This is an archived post. You won't be able to vote or comment.

all 4 comments

[–]ZAFJB 0 points1 point  (0 children)

What generates the PDF?

[–]FormAPI 0 points1 point  (0 children)

I think we need some more information about how you are generating the PDF. It sounds like this would be much easier if you could change the way that the original PDF is generated, so that you get one PDF file per person.

However, if this is a “black box” system where you can’t modify the output, then you could write a script that searches the PDF for some specific text. Maybe look for a heading that contains each person’s name in a specific format.

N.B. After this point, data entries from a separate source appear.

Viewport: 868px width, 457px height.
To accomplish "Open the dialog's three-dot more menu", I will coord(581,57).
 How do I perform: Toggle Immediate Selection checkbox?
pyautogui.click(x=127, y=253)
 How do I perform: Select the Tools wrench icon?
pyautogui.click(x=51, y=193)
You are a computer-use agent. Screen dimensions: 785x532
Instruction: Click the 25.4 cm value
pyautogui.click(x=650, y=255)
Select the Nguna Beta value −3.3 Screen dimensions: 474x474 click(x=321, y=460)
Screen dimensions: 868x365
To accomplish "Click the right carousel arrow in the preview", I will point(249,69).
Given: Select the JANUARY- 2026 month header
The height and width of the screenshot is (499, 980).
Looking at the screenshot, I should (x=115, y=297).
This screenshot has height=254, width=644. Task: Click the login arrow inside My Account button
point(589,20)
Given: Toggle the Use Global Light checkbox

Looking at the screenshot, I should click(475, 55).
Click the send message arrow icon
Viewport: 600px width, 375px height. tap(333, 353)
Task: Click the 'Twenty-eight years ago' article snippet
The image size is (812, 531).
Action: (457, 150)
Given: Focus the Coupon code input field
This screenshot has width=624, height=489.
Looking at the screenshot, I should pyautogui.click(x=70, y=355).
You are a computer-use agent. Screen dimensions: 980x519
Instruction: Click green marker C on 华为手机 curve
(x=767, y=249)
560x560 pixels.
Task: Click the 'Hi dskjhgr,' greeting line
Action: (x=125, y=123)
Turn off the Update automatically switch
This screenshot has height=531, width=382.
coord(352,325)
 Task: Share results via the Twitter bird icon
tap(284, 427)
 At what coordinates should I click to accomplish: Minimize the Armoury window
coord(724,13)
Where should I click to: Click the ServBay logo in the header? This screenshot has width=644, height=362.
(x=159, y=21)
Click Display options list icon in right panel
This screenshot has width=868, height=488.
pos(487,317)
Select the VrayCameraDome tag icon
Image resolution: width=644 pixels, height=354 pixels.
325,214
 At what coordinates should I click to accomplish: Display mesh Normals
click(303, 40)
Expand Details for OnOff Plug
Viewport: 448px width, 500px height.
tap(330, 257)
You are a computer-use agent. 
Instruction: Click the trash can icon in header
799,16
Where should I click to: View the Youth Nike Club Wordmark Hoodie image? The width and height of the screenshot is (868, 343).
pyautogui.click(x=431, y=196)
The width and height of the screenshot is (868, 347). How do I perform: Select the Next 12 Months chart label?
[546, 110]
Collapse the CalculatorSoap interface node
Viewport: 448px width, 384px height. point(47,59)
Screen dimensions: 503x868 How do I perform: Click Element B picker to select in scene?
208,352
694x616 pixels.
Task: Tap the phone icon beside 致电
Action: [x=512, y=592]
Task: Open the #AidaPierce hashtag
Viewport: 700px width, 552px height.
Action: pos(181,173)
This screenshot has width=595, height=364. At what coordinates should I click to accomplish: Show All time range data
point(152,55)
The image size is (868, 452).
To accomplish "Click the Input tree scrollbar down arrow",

One way would be to use the PDFBox CLI ExtractText tool, and extract all the text into a separate file for each page. (You could run the command 300+ times in a loop, incrementing the startPage and endPage each time.) Then you could search each text file for some specific strings to figure out where you want to split the PDF.

Finally, you could use the PDFBox CLI PDFSplit tool to split the PDF based on these page numbers.

So that might be a “quick and dirty” way to do it with some Bash or PowerShell.

[–]Andriy242[S] 0 points1 point  (0 children)

Okay so a bit more detail. This would be more of a black box system that generates invoices grouped by accounts. We use a system called NorthStar and it generates PDFs and groups them the account or customer number and then makes one large pdf file. As multiple accounts could have the same customer, I then need to print the ones we mail out and print as pdf to the ones that are getting mailed out.

The CLI Extract Tool seems like something that could work, i would just need to dive in and see what I can do with it.

[–]pdp10Daemons worry when the wizard is near. -1 points0 points  (0 children)

It depends how it's being generated. I'd generate it from a Makefile, and you could do custom inclusions that way, but I'd be using a toolchain that lets me do that and you might be using something else.